■ Records provided ■
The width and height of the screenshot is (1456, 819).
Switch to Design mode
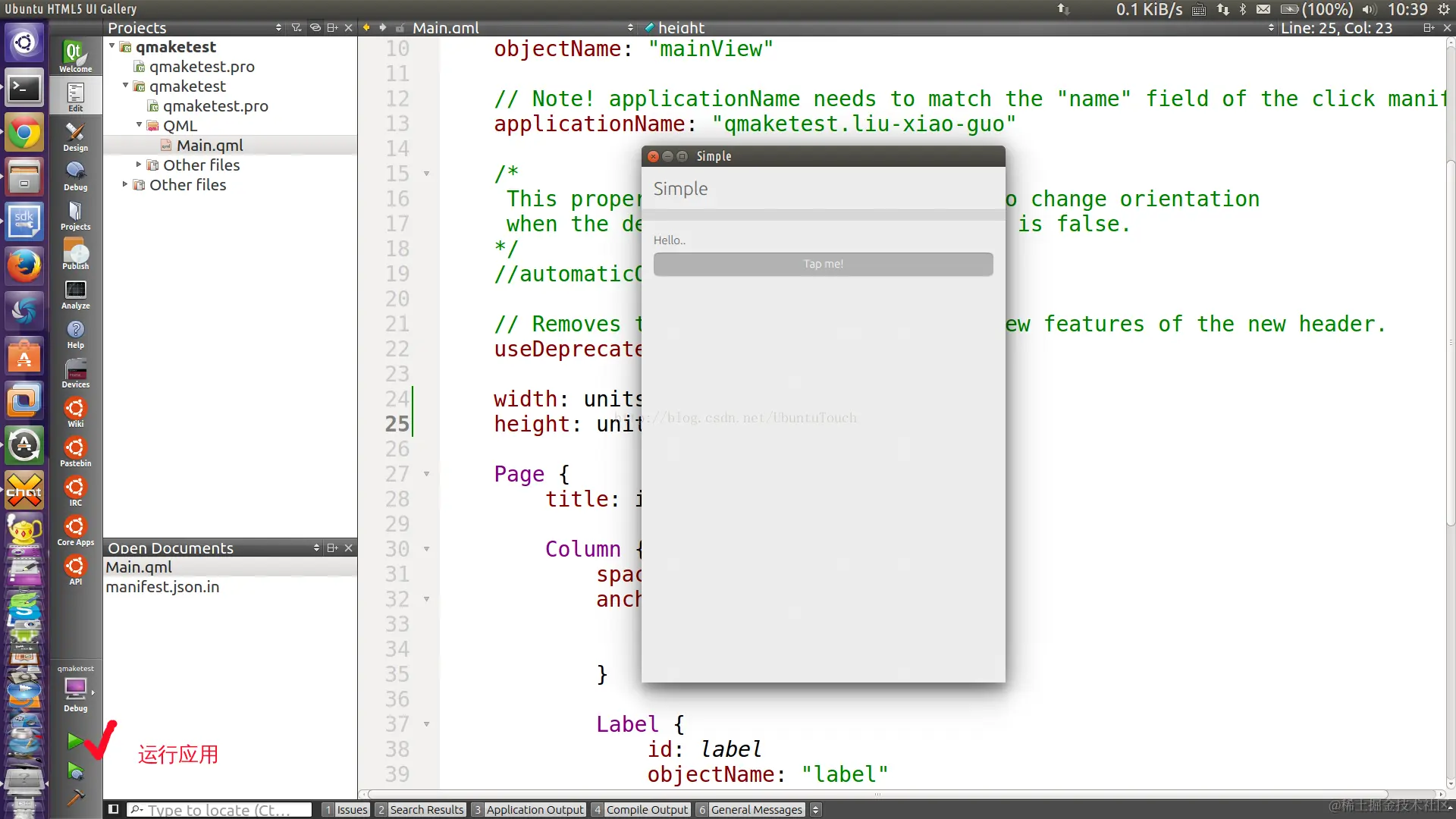75,136
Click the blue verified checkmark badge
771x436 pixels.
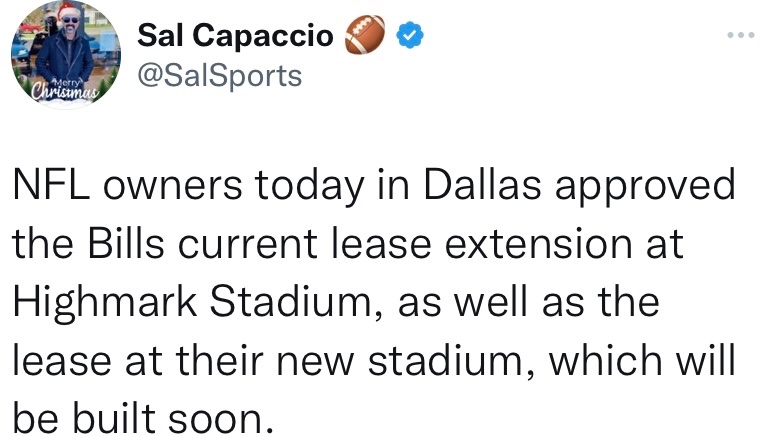tap(410, 35)
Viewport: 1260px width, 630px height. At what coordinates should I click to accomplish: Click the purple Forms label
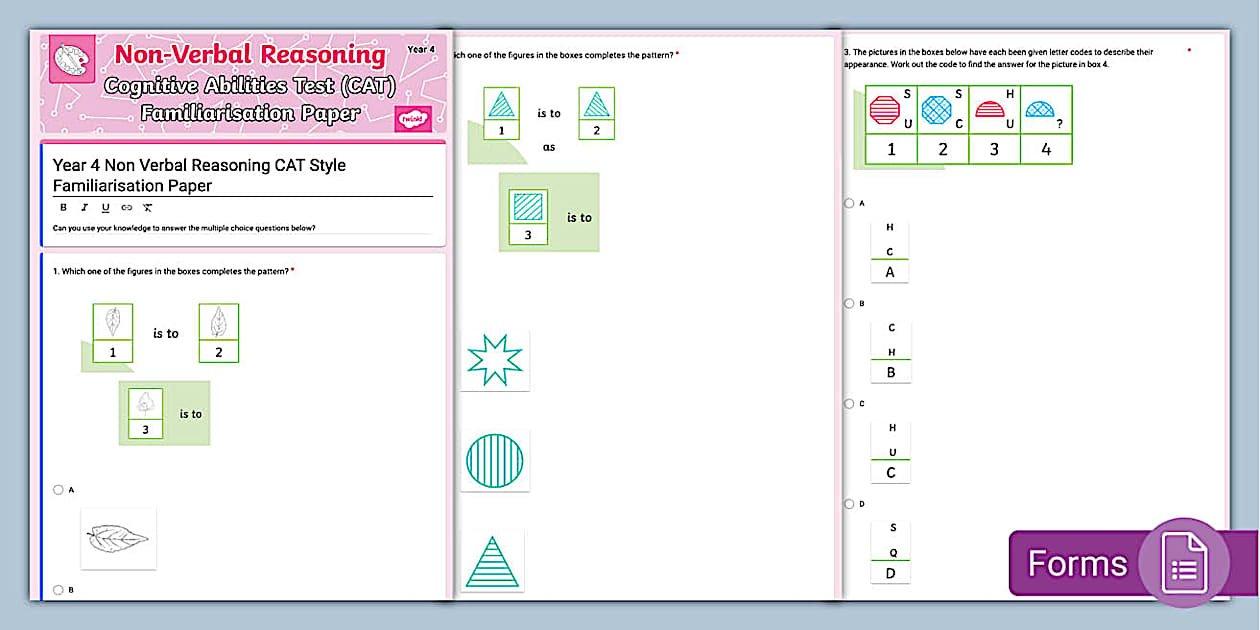(1076, 564)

■ Your goal ■
Copy the listing above verbatim, line by line, and omit the pictures.

■ Solved exercise ■
The width and height of the screenshot is (1456, 819).
Switch to Design mode
75,136
Click the blue verified checkmark badge
771x436 pixels.
tap(410, 35)
Viewport: 1260px width, 630px height. At what coordinates should I click to accomplish: Click the purple Forms label
(1076, 564)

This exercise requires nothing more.